INPUT RECORDS section start

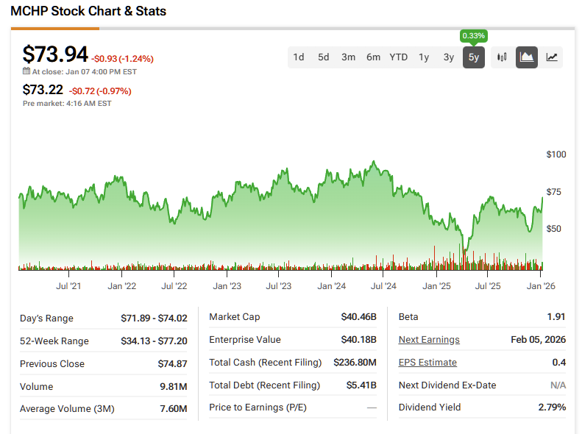
Task: Open the EPS Estimate link
Action: click(427, 363)
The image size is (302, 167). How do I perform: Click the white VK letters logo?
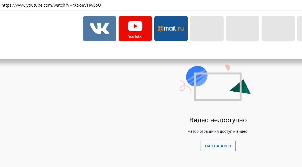click(99, 29)
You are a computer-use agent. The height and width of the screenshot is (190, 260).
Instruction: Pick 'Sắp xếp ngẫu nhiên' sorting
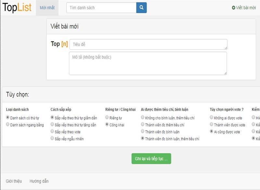point(52,139)
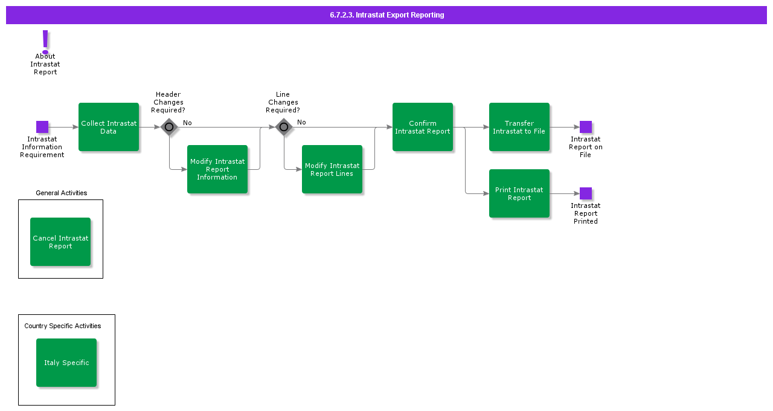Select the Intrastat Report on File end event
The image size is (773, 411).
click(x=586, y=127)
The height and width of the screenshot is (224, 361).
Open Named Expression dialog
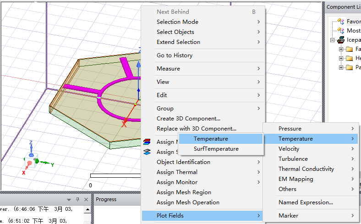[x=306, y=202]
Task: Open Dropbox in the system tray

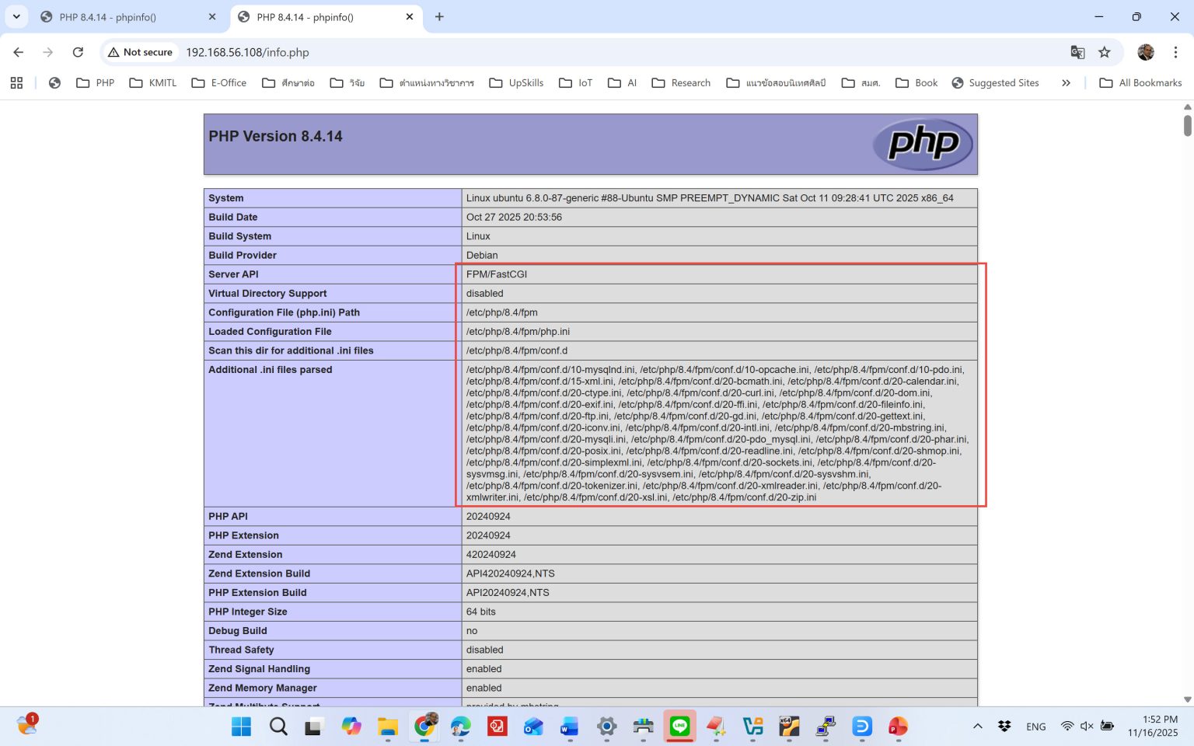Action: click(x=1003, y=726)
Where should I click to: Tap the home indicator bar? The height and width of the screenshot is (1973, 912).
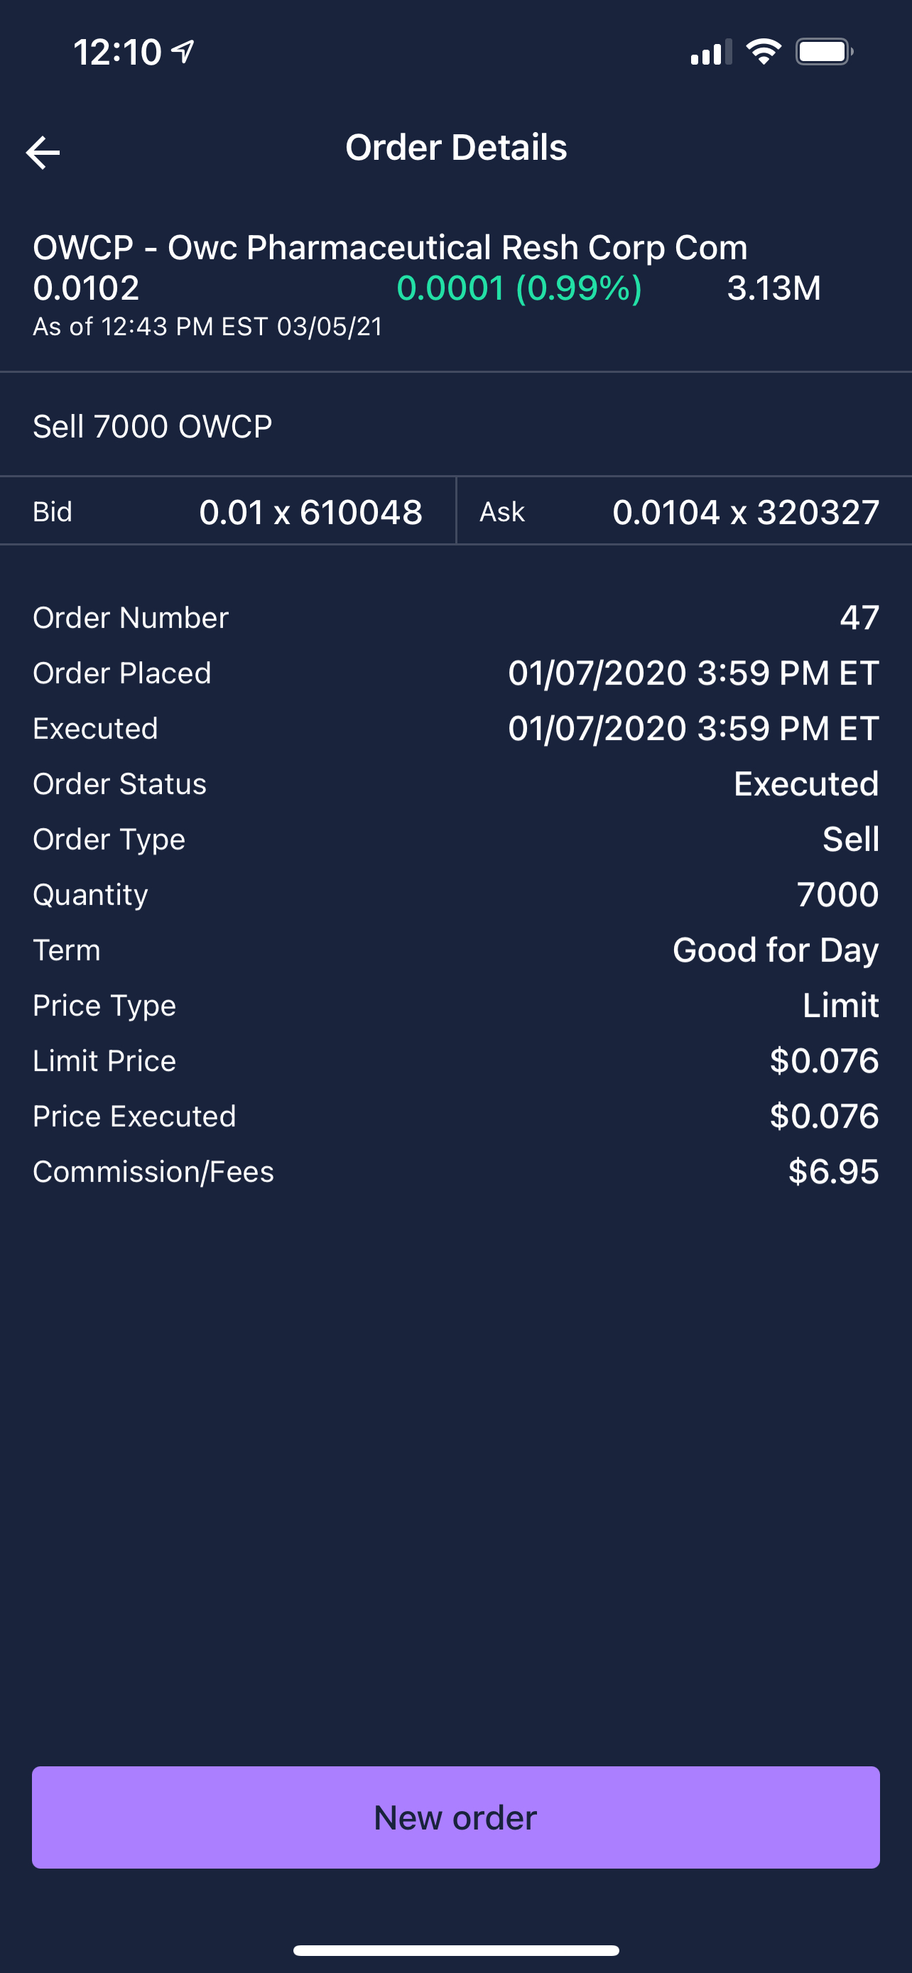pos(456,1950)
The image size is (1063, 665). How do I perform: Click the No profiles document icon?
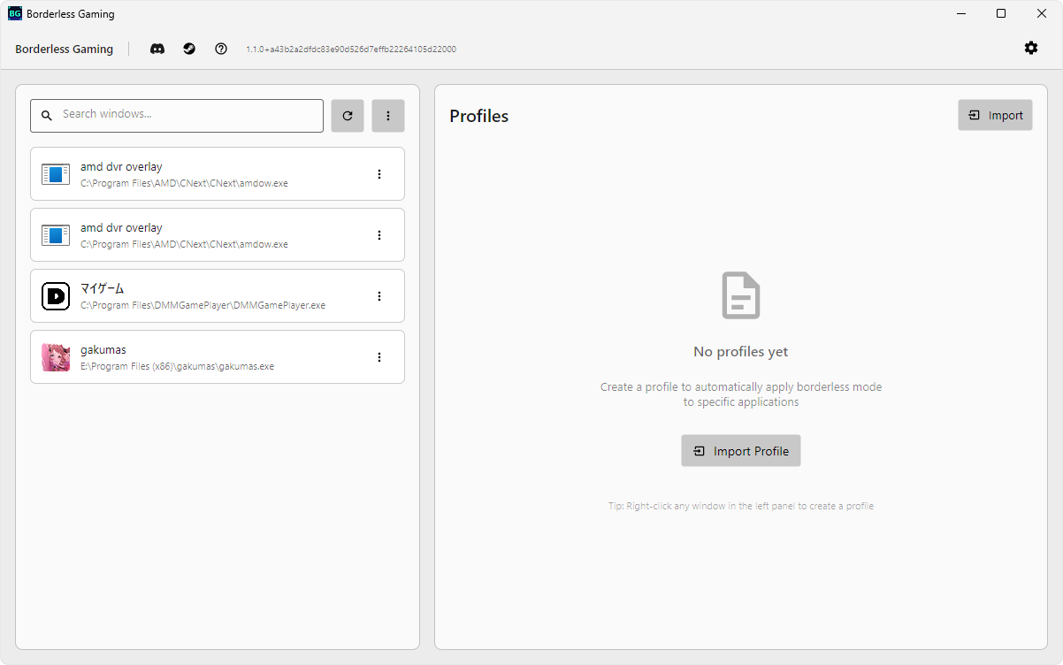coord(741,296)
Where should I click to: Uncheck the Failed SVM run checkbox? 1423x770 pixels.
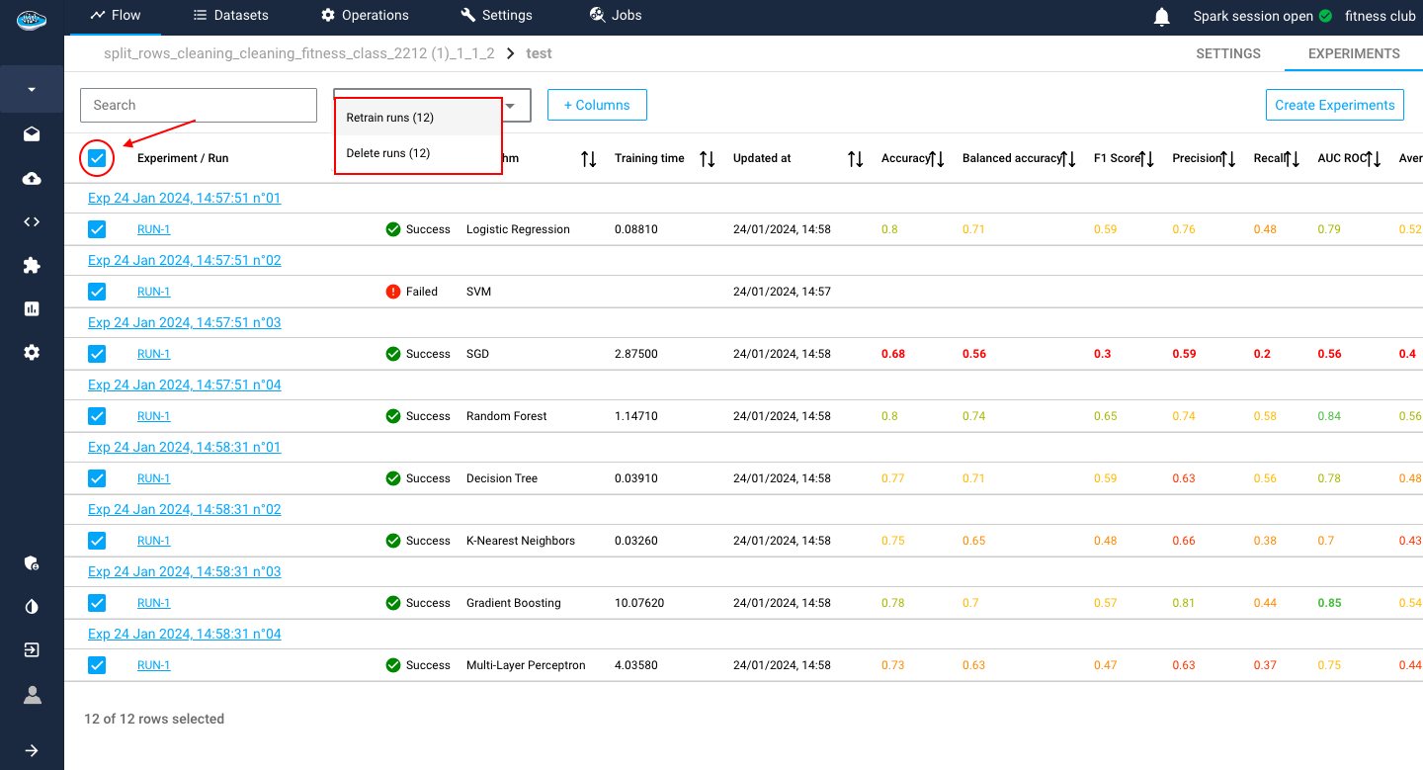pos(97,292)
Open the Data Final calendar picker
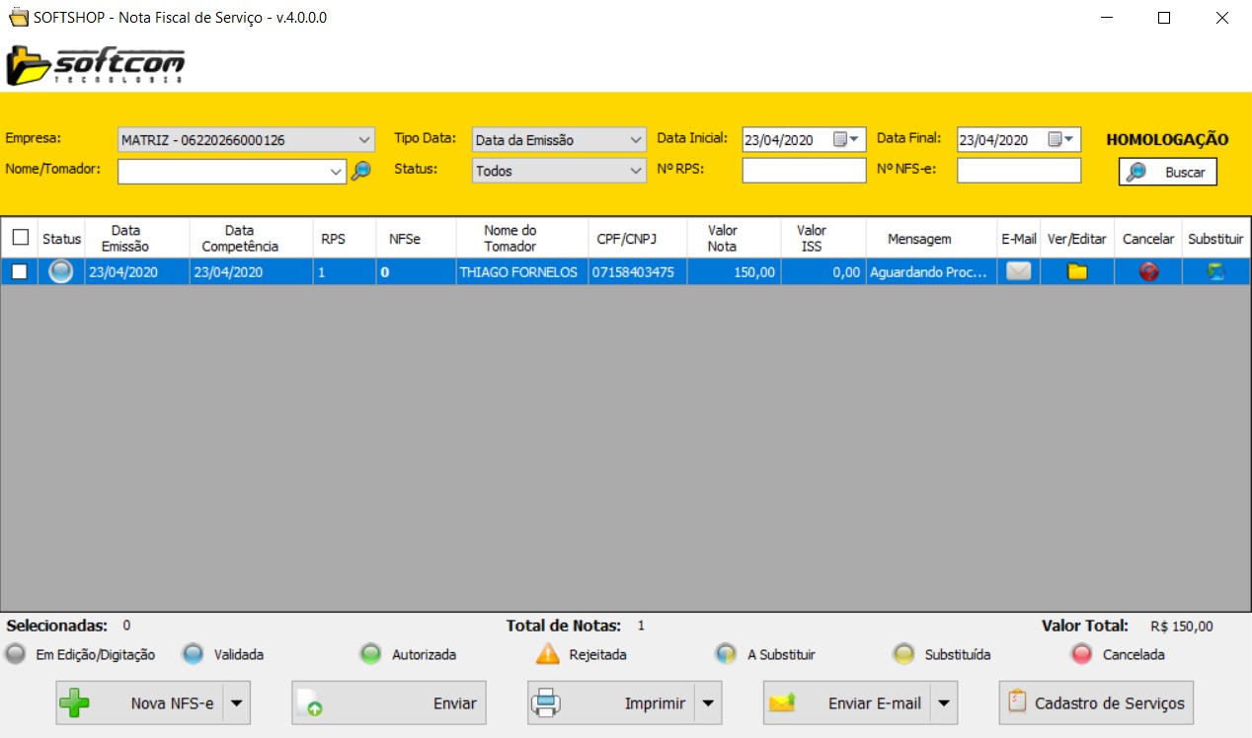 (x=1062, y=139)
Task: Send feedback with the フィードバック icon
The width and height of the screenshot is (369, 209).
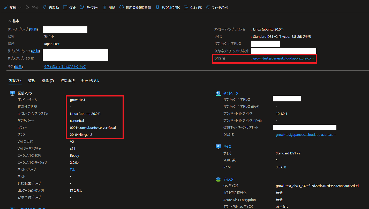Action: [x=208, y=7]
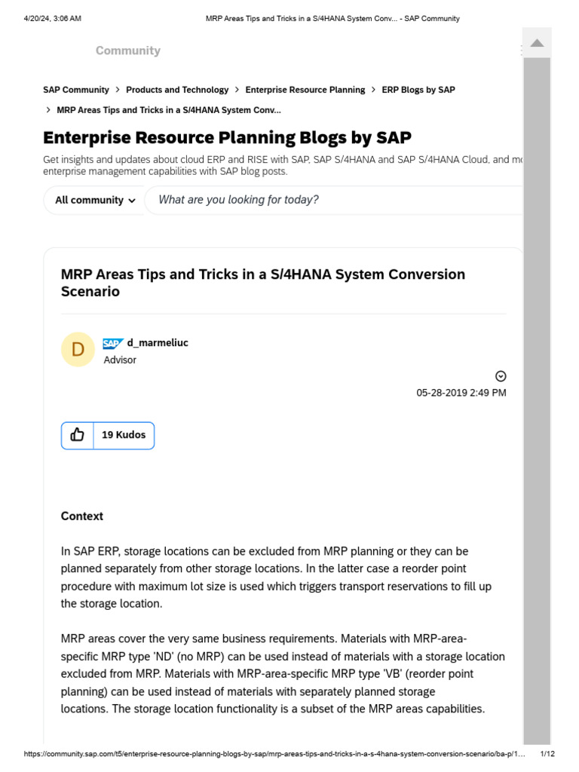Go to the Enterprise Resource Planning breadcrumb
Viewport: 579px width, 772px height.
(x=305, y=90)
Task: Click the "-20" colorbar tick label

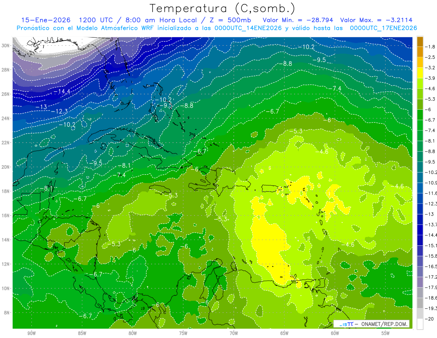Action: [430, 319]
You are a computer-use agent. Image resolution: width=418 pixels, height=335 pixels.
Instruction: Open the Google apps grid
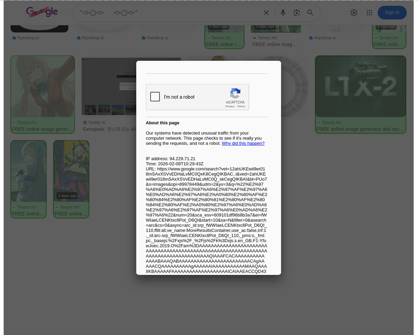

INPUT RECORDS section end

§ **PROMPT**: Pull each line containing "agent" from the records.

§ **YOUR RESPONSE**:
You are a computer-use agent. The height and width of the screenshot is (190, 260).
You are a computer-use agent. Image resolution: width=418 pixels, height=335 pixels.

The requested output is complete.